The news from Moody’s underscores the likelihood that taxpayers will be socked with bailout costs of unknown proportions unless section 1342 is repealed.
That’s just one reason for repeal. Another reason advanced by the ACA’s opponents is that Section 1342’s purpose is to confuse the public and hide the ACA’s inevitable failure until health “reform” is entrenched beyond turning back.
This was supposed to be “inevitable”, because anyone with knowledge of health insurance was supposed to know from the start that the ACA’s exchanges couldn’t offer affordable insurance. The premiums have to cover a long list of mandatory benefits, as well as $100 billion in taxes that the law imposes on insurers over the decade, which I have covered in previous posts.
Most significantly, the premiums were supposed to cover the cost of caring for seriously ill people at the same price as the healthy pay. Every state that tried this “community rating” scheme (including New York and Oregon) has seen premiums and deductibles soar and healthy people stop buying insurance. It’s called the “death spiral.”
All these factors make “affordable” an impossible goal under the ACA’s rules. But the bailout provision is designed to conceal this fact through 2016.
The Society of Actuaries explains that the bailout incentivizes insurers to set premiums too low, in order to make the ACA look affordable. That helps the politicians tied to the ACA as well as insurers who want a bigger market share.
Meanwhile, insurers who opt not to participate in the exchanges can’t get bailouts and don’t get subsidies for their customers, so you won’t have the option of buying from them for long.
Ms. McCaughey gives the analogy that if the federal government gave out subsidies to buy only Ford cars and told Ford Motor Co. not to worry about pricing the car, because taxpayers would make up Ford’s losses, how long do you think Chrysler and Toyota could compete?
Moody’s also cautioned that its downgrade is due largely to the “ongoing unstable and evolving environment,” as the Obama administration repeatedly revises the Affordable Care Act, decreeing “new regulations and announcements that impose operational changes well after product and pricing decisions were finalized.”
As any business owner will tell you, a temporary bailout is no substitute for the rule of law. The bailout keeps the ACA on life support, at the taxpayers’ expense, while the free market expires and the rule of law disappears.
However, there are no definitive solutions if the sustainability of the ACA comes into question. Most likely, the government will continue to support the insurers financially and therefore the taxpayers will be responsible for the losses and the additionaldeficit. The middle class working population will continue to suffer finding their insurance premiums rise yearly by double digits and their deductibles and therefore their out of pocket costs rise to where the insurance plans will be only catastrophic plans. Is this what the ACA is really all about?
How do we make the healthcare system work for all of us and become sustainable? This is the main goal of my future posts. We need to convert a sickness supported healthcare system to a wellness preventive healthcare system.
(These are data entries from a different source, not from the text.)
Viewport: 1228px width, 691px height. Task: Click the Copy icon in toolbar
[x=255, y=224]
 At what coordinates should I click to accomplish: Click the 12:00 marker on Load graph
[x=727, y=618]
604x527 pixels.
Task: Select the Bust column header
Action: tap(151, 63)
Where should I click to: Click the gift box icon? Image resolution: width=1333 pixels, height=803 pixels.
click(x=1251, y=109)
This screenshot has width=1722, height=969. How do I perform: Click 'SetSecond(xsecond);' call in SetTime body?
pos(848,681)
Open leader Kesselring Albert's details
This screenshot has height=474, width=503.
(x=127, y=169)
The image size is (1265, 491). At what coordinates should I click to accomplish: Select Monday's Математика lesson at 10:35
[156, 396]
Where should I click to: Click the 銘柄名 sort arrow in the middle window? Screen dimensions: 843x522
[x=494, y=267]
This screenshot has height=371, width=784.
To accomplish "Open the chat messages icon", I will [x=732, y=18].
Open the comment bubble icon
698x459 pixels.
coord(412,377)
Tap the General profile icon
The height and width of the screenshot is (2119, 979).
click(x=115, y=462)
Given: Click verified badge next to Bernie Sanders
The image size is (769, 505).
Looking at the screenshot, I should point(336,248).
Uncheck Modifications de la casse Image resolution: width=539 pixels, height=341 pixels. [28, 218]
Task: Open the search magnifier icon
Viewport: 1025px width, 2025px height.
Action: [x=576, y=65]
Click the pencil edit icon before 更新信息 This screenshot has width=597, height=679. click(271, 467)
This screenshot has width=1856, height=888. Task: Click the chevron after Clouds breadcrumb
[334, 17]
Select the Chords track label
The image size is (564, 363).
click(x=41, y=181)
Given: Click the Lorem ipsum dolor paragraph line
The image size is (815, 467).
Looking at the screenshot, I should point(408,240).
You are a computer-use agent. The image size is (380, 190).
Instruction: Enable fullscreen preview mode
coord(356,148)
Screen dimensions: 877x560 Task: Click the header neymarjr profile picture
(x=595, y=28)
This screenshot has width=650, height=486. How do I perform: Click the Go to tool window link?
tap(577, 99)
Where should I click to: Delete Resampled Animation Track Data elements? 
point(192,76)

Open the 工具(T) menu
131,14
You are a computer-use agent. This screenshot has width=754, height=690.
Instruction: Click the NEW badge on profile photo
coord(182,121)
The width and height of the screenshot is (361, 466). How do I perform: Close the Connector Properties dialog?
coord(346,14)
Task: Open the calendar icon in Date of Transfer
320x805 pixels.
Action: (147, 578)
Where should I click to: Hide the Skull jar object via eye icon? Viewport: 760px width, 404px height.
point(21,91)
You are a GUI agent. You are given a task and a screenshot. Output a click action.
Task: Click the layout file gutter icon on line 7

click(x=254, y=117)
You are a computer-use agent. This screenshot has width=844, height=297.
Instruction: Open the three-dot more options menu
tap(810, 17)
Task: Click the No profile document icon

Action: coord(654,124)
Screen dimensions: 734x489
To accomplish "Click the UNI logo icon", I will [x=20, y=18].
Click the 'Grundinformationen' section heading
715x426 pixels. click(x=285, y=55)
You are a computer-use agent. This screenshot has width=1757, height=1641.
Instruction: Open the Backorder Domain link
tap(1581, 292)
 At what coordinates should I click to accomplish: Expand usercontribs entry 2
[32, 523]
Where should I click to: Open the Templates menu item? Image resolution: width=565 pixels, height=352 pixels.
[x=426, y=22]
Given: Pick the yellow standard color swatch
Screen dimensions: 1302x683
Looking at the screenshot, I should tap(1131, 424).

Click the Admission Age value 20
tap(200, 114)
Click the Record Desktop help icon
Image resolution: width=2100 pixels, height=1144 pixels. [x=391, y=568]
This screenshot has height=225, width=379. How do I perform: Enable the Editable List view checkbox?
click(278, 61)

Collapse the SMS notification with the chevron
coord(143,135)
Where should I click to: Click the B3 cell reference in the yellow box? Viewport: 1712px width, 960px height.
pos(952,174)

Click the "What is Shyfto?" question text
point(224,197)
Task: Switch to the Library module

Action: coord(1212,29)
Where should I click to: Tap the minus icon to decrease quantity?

How do we do this and will this type of a healthcare system work? Look at all the other healthcare systems out there in all the countries that we believe are better than ours. Also, realize the limitations in all these “wonderful” healthcare systems.
Are we ready for the real changes???
Now for a dose of reality and a helpful suggestion, those out there who have health savings accounts and have money left over in your accounts. Realize that the monies in those accounts do not role over. You lose that money and go on to establish a “new setting.” Buy a new pair of glasses, get an appointment to see your doctor, have your gallbladder removed-just kidding about that gallbladder surgery. If you have a drug plan as part of the account, buy your medications before the end of the year.